>> START Excerpted passage

A Dramatic Interpretation of the Wild-Monkey Incident

Was the Monkey Exhibiting Human Emotions?

Nora Nick
Revenge is a strong word to use. Revenge is the cause of theft, murder and sabotage. Revenge is a primal emotion shared by all human beings. And the key word here is human beings. Other animals in the animal
kingdom can attack for food, or when provoked or to eliminate all intruders or when driven insane by taunting as in the wild monkey incident.

But revenge itself is a human condition. Revenge entails careful and long term planning and use of people and
situations to get the desired result. In Drama, the playwright has the option of choosing the language and the secondary plots in bringing about his protagonist to the point of climax. Most dramatists use actual historical people and therefore their control of who gets killed and who lives depends on the original historical story. But the rest of the story, the leading up to the climax, the interaction, the falling apart after the climactic moment of revenge is all dependent on the playwright's art of writing.

Drama exists to depict the human condition of exacting revenge. Whether in tragedy or comedy, the point that holds all the of the plot, that makes the plot feasible for human audiences is the initiating point of hurt and the subsequent methods of obtaining redress that is, revenge. If the protagonist does not seek revenge, he is a dupe and is not worthy of a dramatic play.

Such a dupe would be Jesus Christ, our Christian God. If He were seen as a dupe, He would have said, Father, Forgive Them. and that would have been the end of His Faith.

>> END Excerpted passage
>> START Source material

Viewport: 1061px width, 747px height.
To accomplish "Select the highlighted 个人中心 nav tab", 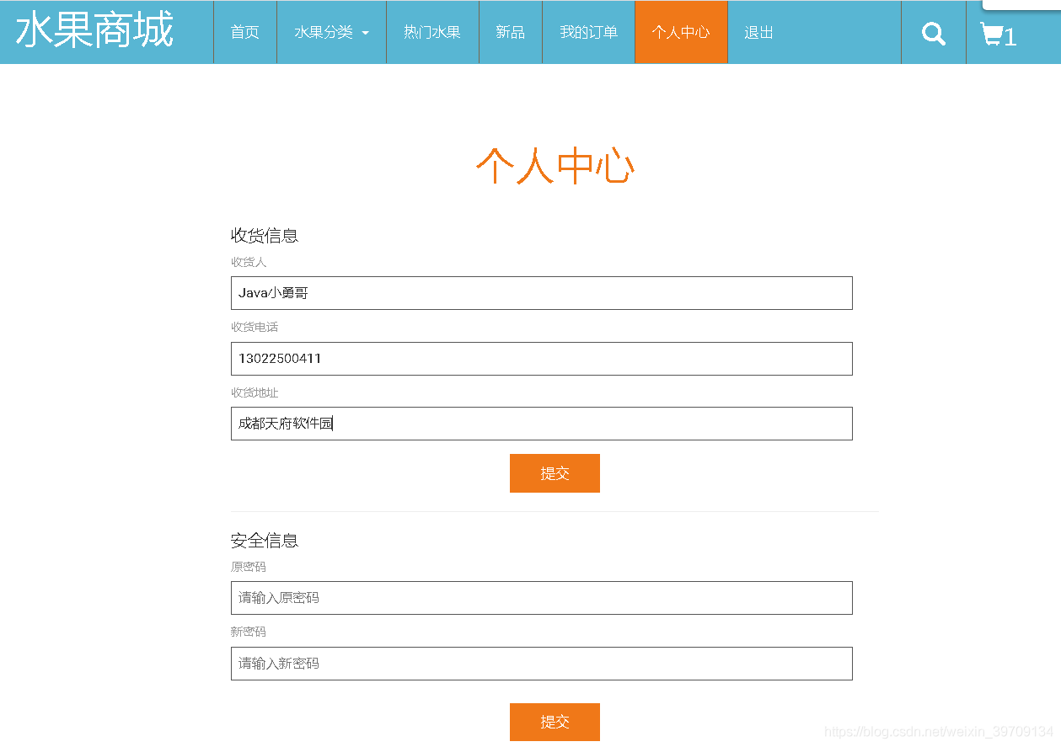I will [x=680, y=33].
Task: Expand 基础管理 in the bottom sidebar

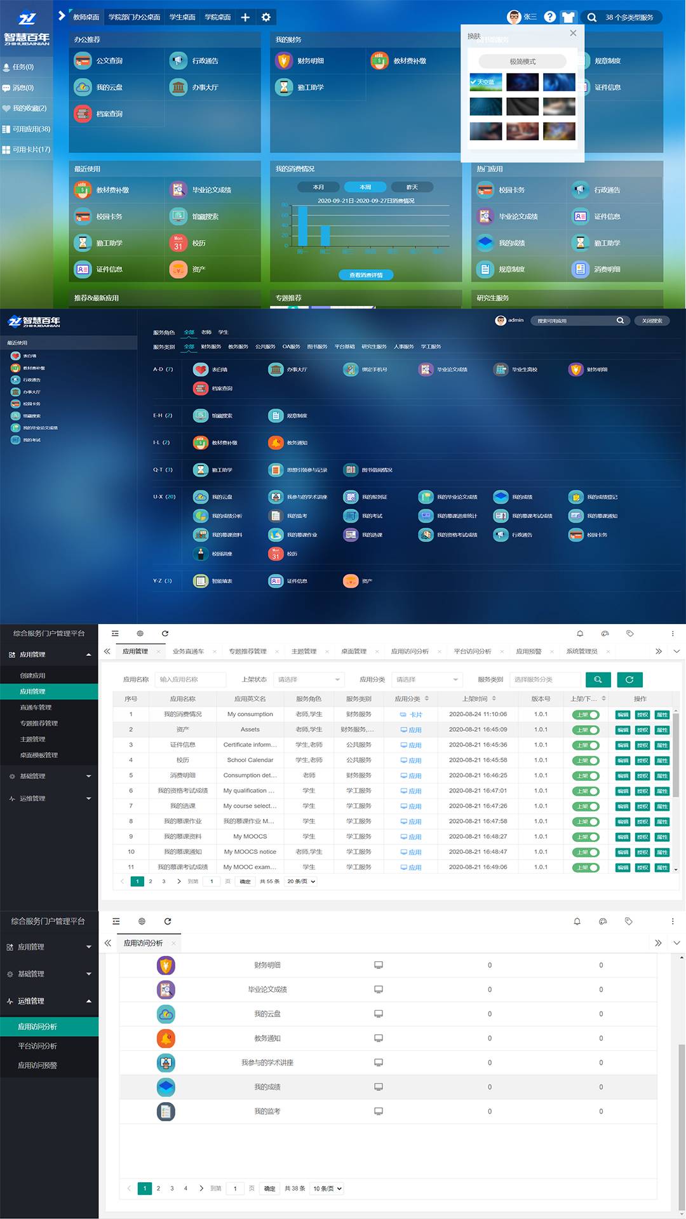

>> END Source material

— Exercise requirements —
(1) Reproduce the passage of the essay on revenge and drama from "Drama exists to" to "a dramatic play.".
(2) According to the essay on revenge and drama, what does revenge entail?
(3) Carry the essay on revenge and drama forward past its final sentence.

— The answers —
(1)
Drama exists to depict the human condition of exacting revenge. Whether in tragedy or comedy, the point that holds all the of the plot, that makes the plot feasible for human audiences is the initiating point of hurt and the subsequent methods of obtaining redress that is, revenge. If the protagonist does not seek revenge, he is a dupe and is not worthy of a dramatic play.

(2) Revenge entails careful and long-term planning and the use of people and situations to get the desired result.

(3)
But He returned and the Jewish remnant was sent to all the corners of the world .

His pathos and His return makes for the recurring drama at Easter and makes for such personalities as Romans and Greeks alike to re-stage and reenact the most powerful dramatist of all times. The drama reenacted every year on Easter is the most basic form of revenge and drama. The hurt, Jesus is betrayed. The violent surge of the antagonist against the protagonist, the ignomy of carrying one's method of torture and of being nailed. The dramatic, actually very Greek drama requisite, return to avenge only Christians would say, to save, those who perpetrated such vile attacks on an innocent, the total elimination of all the Jews living at the time in the parts known today and probably then as Israel.

There can be no drama without revenge. And there can be no dramatic revenge without a powerful protagonist seeking just retribution on his attackers.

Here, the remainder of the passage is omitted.